Begin at the line containing "Click the 13:05 UTC time label" in the data below and go on through the line containing "Task: Click the 卸下 unequip button", repeating each line exactly; include both ends and no other line.

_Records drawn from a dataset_
>>>>

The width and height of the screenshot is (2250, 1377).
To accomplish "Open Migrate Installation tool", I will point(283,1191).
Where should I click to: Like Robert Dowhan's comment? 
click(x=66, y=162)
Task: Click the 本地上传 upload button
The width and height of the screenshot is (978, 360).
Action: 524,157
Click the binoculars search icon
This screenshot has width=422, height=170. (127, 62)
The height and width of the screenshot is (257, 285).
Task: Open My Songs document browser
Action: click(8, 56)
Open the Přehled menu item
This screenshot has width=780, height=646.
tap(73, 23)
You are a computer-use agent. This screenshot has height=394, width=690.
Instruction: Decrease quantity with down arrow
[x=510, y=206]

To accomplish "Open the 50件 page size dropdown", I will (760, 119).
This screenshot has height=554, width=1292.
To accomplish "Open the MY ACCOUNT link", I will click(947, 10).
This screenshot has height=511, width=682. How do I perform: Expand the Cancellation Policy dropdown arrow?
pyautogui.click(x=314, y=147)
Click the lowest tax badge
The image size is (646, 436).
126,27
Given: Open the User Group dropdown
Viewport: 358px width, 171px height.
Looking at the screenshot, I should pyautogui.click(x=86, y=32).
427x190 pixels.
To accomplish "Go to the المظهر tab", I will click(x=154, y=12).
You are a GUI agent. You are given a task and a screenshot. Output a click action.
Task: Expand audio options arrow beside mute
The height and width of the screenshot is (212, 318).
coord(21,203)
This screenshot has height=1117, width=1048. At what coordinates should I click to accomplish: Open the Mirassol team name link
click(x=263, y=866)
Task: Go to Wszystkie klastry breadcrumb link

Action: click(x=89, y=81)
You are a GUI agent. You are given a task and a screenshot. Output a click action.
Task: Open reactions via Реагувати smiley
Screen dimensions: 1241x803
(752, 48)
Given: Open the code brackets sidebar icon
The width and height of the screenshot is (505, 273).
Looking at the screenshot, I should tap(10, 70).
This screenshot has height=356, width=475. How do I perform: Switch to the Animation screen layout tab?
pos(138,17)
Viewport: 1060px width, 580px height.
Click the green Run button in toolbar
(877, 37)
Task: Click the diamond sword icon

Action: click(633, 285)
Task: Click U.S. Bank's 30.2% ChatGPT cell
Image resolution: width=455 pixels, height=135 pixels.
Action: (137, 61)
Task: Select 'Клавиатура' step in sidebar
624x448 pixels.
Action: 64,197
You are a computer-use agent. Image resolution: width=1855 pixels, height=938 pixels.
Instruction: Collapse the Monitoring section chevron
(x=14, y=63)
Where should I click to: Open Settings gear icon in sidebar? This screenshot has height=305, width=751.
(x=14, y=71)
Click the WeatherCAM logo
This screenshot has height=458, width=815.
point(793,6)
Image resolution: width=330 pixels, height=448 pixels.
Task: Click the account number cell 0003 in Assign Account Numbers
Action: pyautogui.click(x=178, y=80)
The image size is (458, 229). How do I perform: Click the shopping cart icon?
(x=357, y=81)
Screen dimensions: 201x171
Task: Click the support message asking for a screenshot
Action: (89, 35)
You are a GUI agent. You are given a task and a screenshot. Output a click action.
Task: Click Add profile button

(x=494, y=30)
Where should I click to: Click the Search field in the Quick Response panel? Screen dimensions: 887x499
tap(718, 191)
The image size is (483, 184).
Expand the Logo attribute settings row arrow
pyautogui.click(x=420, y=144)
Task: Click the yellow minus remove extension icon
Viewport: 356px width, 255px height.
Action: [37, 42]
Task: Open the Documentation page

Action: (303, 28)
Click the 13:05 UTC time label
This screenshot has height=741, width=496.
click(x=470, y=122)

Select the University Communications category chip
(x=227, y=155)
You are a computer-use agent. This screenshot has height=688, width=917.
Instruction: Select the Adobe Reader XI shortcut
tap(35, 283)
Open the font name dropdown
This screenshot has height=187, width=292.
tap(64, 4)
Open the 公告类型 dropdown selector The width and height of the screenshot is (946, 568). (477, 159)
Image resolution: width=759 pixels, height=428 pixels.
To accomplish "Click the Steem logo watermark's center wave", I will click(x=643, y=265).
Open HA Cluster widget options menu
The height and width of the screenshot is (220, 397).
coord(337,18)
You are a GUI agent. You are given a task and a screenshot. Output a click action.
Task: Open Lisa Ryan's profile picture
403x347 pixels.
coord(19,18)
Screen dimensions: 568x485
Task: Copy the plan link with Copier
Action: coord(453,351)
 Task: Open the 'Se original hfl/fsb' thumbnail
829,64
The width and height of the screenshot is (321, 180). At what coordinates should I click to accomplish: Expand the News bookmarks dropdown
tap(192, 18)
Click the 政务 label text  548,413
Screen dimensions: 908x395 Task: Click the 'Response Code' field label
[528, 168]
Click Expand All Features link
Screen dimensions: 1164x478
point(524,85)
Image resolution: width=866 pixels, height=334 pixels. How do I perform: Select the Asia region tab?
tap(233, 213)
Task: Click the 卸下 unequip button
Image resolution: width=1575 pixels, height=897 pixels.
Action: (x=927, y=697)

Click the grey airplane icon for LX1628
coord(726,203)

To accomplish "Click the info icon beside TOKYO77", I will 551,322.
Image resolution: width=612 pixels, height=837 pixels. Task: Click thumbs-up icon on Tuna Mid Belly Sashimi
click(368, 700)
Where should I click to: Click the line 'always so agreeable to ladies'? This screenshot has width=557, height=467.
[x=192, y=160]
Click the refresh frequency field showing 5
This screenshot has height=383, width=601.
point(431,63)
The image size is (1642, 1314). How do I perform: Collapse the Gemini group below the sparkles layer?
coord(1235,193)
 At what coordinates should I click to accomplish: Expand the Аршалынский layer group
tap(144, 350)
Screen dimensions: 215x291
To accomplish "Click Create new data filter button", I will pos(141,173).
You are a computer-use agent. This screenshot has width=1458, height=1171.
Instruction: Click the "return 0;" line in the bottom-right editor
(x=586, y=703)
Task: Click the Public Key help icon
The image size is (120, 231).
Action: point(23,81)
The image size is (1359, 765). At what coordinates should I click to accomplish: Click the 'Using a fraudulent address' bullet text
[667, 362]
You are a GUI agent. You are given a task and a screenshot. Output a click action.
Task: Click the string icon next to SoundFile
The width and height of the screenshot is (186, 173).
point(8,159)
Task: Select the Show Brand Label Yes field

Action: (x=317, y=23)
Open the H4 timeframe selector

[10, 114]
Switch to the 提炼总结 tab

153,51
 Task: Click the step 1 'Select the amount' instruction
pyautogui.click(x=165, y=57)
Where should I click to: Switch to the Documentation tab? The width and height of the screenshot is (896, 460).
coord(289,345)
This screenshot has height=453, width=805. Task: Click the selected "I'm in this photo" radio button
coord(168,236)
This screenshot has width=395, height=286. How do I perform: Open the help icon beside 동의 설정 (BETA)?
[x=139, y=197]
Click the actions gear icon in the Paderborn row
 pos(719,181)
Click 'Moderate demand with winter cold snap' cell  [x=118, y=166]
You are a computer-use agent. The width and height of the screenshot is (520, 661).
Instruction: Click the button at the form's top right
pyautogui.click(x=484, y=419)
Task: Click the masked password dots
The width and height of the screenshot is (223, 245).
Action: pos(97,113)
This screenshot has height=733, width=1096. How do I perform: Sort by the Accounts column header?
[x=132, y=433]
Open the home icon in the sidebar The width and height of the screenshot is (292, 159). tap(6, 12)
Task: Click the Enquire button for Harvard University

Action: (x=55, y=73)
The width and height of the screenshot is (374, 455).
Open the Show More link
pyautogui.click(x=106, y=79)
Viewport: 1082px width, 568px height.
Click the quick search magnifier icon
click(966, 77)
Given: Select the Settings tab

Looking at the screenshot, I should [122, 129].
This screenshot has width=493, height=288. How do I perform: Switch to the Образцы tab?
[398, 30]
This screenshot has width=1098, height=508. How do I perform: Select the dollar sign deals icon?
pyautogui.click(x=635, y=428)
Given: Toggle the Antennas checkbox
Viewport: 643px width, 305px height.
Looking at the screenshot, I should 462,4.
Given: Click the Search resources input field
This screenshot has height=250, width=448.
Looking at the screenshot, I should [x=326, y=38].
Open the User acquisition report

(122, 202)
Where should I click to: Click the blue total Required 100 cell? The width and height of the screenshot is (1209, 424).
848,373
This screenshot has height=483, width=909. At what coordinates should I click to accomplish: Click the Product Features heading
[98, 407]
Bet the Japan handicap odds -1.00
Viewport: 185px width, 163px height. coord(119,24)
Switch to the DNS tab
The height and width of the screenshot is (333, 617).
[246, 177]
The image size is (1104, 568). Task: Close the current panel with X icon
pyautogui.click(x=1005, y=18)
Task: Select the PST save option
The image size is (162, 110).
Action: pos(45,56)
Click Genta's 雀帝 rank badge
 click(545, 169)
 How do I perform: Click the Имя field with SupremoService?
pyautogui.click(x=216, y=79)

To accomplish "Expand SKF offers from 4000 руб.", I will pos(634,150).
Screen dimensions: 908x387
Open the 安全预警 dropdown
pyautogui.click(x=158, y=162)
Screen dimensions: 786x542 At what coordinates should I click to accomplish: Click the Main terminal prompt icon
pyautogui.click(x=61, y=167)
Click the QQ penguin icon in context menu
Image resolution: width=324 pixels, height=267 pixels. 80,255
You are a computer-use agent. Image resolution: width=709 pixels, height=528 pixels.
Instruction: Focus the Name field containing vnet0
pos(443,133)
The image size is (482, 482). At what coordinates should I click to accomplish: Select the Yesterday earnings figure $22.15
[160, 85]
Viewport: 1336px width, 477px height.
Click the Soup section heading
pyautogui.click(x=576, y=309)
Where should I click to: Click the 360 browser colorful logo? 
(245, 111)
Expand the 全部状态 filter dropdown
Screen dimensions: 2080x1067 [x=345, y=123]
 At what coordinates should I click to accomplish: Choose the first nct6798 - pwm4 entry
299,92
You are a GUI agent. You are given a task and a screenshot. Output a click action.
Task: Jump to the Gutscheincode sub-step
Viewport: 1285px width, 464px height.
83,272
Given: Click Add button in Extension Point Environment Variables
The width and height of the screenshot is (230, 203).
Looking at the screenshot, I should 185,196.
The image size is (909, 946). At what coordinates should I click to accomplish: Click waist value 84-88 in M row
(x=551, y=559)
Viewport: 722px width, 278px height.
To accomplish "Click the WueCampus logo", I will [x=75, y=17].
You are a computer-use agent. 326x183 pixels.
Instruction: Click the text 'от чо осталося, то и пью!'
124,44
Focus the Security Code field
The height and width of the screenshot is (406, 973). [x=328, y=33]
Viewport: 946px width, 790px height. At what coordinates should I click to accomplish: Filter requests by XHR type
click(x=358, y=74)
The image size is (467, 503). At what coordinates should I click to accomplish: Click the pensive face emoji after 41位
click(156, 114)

<<<<

_Task answer_
Click the 13:05 UTC time label
This screenshot has height=741, width=496.
click(x=470, y=122)

Select the University Communications category chip
(x=227, y=155)
You are a computer-use agent. This screenshot has height=688, width=917.
Instruction: Select the Adobe Reader XI shortcut
tap(35, 283)
Open the font name dropdown
This screenshot has height=187, width=292.
tap(64, 4)
Open the 公告类型 dropdown selector The width and height of the screenshot is (946, 568). (477, 159)
Image resolution: width=759 pixels, height=428 pixels.
To accomplish "Click the Steem logo watermark's center wave", I will click(x=643, y=265).
Open HA Cluster widget options menu
The height and width of the screenshot is (220, 397).
coord(337,18)
You are a GUI agent. You are given a task and a screenshot. Output a click action.
Task: Open Lisa Ryan's profile picture
403x347 pixels.
coord(19,18)
Screen dimensions: 568x485
Task: Copy the plan link with Copier
Action: coord(453,351)
 Task: Open the 'Se original hfl/fsb' thumbnail
829,64
The width and height of the screenshot is (321, 180). At what coordinates should I click to accomplish: Expand the News bookmarks dropdown
tap(192, 18)
Click the 政务 label text  548,413
Screen dimensions: 908x395 Task: Click the 'Response Code' field label
[528, 168]
Click Expand All Features link
Screen dimensions: 1164x478
point(524,85)
Image resolution: width=866 pixels, height=334 pixels. How do I perform: Select the Asia region tab?
tap(233, 213)
Task: Click the 卸下 unequip button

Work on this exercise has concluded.